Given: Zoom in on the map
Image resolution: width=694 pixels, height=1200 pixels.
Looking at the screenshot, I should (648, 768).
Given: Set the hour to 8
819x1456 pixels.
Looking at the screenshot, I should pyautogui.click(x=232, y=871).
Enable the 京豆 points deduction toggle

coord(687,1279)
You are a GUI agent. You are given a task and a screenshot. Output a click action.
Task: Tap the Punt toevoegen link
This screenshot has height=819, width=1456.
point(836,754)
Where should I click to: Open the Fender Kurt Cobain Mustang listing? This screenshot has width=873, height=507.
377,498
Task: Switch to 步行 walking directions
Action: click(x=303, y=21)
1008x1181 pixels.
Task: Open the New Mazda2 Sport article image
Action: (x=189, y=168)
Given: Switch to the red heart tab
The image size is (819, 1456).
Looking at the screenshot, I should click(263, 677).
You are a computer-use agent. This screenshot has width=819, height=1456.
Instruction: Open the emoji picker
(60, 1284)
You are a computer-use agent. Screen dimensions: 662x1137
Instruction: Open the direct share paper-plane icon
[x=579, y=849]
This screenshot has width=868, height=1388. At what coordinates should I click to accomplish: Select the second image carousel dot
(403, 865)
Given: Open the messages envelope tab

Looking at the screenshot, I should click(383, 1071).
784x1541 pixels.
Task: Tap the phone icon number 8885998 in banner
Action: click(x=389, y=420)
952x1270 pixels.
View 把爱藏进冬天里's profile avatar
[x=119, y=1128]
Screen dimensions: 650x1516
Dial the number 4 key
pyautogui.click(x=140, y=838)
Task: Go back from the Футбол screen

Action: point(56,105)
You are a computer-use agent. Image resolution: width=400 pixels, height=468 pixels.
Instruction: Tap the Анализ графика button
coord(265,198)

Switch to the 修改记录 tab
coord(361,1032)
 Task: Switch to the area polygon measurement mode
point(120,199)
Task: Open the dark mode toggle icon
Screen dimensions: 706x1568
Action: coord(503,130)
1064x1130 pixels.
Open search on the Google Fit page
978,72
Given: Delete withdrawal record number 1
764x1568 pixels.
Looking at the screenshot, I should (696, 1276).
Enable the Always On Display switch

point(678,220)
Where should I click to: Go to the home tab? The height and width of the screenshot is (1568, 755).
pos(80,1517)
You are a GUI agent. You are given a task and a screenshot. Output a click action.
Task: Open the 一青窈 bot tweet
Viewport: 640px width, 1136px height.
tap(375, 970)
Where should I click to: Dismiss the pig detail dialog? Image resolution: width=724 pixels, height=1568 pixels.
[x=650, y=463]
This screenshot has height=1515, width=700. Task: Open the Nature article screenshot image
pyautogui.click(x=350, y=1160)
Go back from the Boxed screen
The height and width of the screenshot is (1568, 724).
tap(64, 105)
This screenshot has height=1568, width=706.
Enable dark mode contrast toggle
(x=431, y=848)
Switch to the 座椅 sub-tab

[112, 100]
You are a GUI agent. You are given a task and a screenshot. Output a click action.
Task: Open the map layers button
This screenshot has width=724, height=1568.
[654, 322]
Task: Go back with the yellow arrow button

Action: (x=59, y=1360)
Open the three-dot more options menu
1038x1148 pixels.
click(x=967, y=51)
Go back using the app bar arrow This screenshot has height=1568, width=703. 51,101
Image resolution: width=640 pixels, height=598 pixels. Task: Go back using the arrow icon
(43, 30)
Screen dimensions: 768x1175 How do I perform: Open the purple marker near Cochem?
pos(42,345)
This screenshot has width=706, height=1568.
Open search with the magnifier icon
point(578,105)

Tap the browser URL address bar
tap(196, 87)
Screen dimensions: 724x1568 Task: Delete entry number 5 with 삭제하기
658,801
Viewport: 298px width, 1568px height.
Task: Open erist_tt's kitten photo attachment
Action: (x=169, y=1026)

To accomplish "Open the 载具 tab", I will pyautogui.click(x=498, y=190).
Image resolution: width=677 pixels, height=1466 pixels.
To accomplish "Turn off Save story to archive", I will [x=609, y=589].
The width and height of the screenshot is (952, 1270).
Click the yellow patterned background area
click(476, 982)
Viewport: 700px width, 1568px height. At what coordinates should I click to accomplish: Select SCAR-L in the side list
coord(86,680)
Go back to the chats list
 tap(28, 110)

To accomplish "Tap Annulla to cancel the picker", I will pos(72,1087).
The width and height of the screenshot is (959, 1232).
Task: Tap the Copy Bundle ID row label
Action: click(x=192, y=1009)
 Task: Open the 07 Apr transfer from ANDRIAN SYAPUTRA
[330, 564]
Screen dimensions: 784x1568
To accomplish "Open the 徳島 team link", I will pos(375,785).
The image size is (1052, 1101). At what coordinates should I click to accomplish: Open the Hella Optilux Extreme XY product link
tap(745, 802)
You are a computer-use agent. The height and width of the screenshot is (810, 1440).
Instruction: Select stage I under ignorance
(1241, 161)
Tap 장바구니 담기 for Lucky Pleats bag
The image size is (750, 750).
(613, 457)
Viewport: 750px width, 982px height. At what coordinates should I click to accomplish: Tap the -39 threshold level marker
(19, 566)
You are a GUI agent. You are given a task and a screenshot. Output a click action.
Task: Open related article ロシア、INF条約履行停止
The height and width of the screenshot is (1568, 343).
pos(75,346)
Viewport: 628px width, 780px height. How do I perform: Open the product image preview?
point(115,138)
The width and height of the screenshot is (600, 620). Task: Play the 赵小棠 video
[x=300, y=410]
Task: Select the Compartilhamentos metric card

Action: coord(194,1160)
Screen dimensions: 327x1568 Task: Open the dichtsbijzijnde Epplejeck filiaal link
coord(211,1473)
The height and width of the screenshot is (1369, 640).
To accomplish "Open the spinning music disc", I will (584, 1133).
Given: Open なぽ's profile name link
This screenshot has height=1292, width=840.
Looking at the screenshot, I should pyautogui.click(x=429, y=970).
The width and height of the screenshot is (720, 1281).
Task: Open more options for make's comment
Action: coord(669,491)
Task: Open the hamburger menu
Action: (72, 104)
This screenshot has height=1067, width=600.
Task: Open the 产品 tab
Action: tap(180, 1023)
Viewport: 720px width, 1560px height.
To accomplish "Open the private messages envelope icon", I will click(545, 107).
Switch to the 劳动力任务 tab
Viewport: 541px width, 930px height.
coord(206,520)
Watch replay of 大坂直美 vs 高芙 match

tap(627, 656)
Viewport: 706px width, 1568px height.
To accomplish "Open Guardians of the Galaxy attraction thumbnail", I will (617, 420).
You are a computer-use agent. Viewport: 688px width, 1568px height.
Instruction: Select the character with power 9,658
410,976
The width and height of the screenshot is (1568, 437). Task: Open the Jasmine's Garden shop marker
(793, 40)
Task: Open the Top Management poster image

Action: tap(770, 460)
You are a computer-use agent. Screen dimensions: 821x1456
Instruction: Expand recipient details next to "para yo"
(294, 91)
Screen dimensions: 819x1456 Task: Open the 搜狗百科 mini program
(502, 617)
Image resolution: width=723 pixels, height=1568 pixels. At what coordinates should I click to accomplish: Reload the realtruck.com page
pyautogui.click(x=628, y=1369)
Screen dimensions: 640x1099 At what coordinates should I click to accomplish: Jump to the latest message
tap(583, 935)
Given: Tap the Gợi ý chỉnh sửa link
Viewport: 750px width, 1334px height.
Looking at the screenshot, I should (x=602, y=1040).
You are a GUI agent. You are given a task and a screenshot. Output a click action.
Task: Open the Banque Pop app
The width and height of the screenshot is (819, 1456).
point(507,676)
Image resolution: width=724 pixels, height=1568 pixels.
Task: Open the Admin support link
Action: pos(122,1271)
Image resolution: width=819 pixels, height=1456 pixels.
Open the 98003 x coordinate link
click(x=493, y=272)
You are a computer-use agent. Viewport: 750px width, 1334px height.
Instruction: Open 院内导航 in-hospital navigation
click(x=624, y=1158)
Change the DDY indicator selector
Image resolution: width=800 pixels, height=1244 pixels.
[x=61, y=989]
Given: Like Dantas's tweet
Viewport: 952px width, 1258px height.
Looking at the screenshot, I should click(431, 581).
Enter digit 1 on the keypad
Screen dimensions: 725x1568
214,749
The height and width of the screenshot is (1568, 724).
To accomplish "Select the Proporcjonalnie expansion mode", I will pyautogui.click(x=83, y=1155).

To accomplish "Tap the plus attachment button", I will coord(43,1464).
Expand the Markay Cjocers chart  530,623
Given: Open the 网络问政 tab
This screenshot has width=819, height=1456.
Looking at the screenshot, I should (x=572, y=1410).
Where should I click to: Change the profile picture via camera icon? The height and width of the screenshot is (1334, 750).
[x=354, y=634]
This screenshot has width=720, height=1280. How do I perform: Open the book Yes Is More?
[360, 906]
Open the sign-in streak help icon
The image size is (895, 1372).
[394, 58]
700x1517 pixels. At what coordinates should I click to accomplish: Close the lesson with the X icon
********
#### Directions:
Copy the rows verbatim, from the beginning of the rows through the line containing "point(836,754)", including both ends.

#### Response:
Given: Zoom in on the map
Image resolution: width=694 pixels, height=1200 pixels.
Looking at the screenshot, I should (648, 768).
Given: Set the hour to 8
819x1456 pixels.
Looking at the screenshot, I should pyautogui.click(x=232, y=871).
Enable the 京豆 points deduction toggle

coord(687,1279)
You are a GUI agent. You are given a task and a screenshot. Output a click action.
Task: Tap the Punt toevoegen link
This screenshot has height=819, width=1456.
point(836,754)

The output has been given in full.